By Mike Everleth ⋅ July 12, 2009

Patton Oswalt and Kevin Corrigan as football fans

(Screened at the 2009 Los Angeles Film Festival on June 20.)

There are two things in this world I truly don’t understand. One is professional sports. The other is why isn’t Patton Oswalt a superstar.

Big Fan is a sports movie, but told from the point of view of a crazed football addict, who is especially obsessed with New York Giants quarterback Quantrell Bishop (Johnathan Hamm).

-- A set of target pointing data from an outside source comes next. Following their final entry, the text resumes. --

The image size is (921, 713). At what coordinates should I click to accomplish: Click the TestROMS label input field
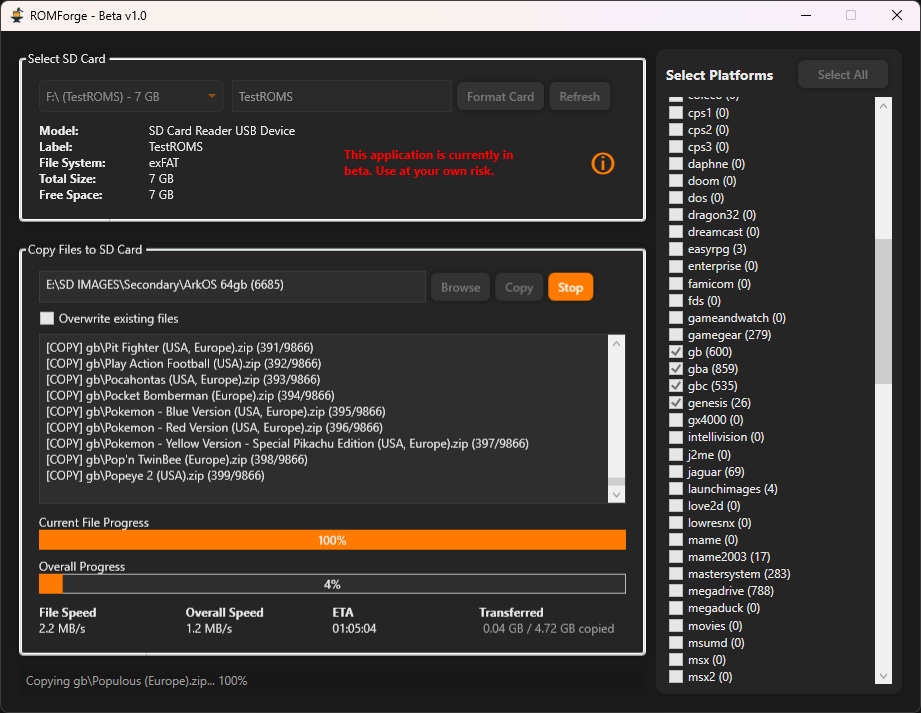tap(341, 97)
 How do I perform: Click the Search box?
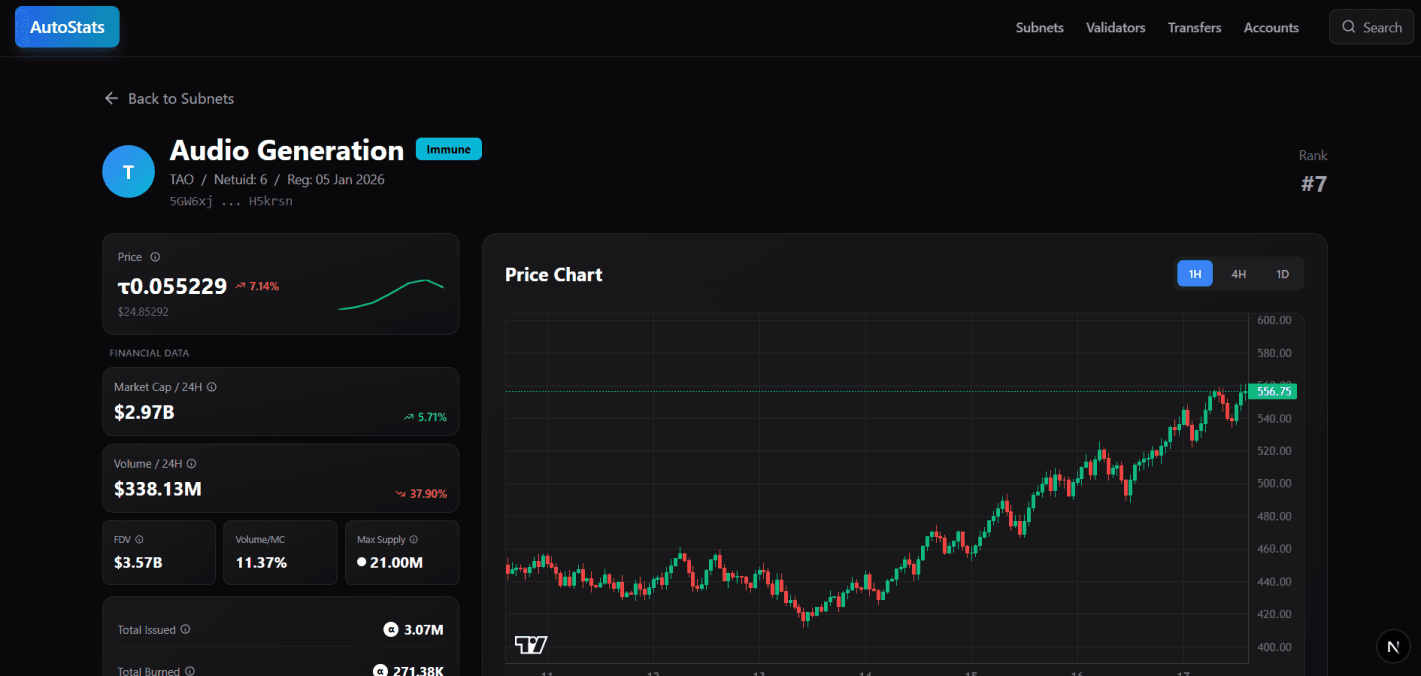(x=1371, y=27)
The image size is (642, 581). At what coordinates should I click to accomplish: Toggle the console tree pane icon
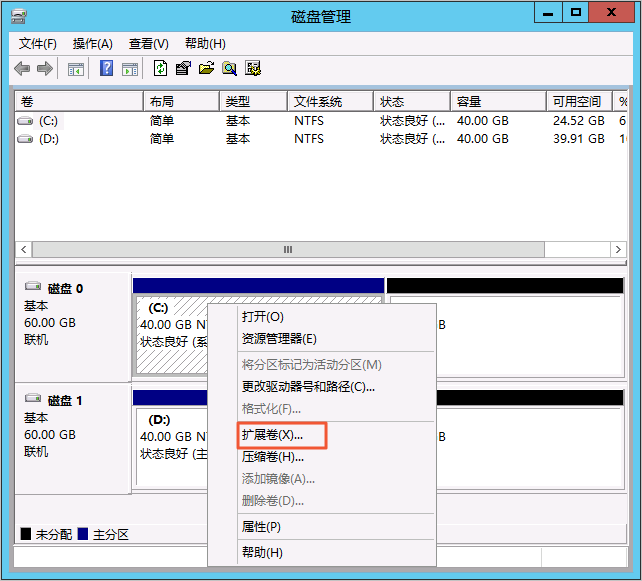(x=76, y=69)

Oswalt stars as the titular “big fan, ” Paul Aufiero, an unambitious man-child who works all day as a parking garage attendant where, in between making change for drivers, he pens monologues for himself to read on a sports radio call-in show.

Paul also lives at home with his screechy mother (Marcia Jean Kurtz), sleeps underneath a giant poster of Quantrell hanging over his bed and, instead of a girlfriend, keeps a tube of lube handy on his nightstand.

He is, by most agreed upon definitions of the word, a loser.

But he’s not a loser who is a victim of a lousy personality or by fate or chance. Paul is a happy loser, supremely confident in all of his decisions that have brought him to this point in his life. He doesn’t want a girlfriend or a wife. He doesn’t secretly wish to be a pro ball player. He already thinks of himself as a star thanks to his radio call-in rants.

And this is why Patton Oswalt deserves to be a superstar. He makes Paul so blissfully happy in his loser-dom, that you root for him to hang on to the nothing his life is filled with. When his entire family yells at him to grow up and get a life, you wish they’d shut the hell up and leave him alone. As portrayed by Oswalt, Paul empowers the über-nerd in all of us that just wants to forget about real world concerns and relationships and concentrate on what’s really important: Our pop culture obsessions.

Plus, while Oswalt is a gifted comedian, Big Fan is more or less a serious film. Yet his somewhat schlubby comedic persona is a tremendous benefit that prevents the film from becoming bogged by it’s own dour worldview. Big Fan is the directorial debut of screenwriter Robert D. Siegel who wrote the 2008 Darren Aronofsky hit The Wrestler. Siegel also wrote the script here and he appears to have taken copious notes on directing style and pacing from Aronofsky.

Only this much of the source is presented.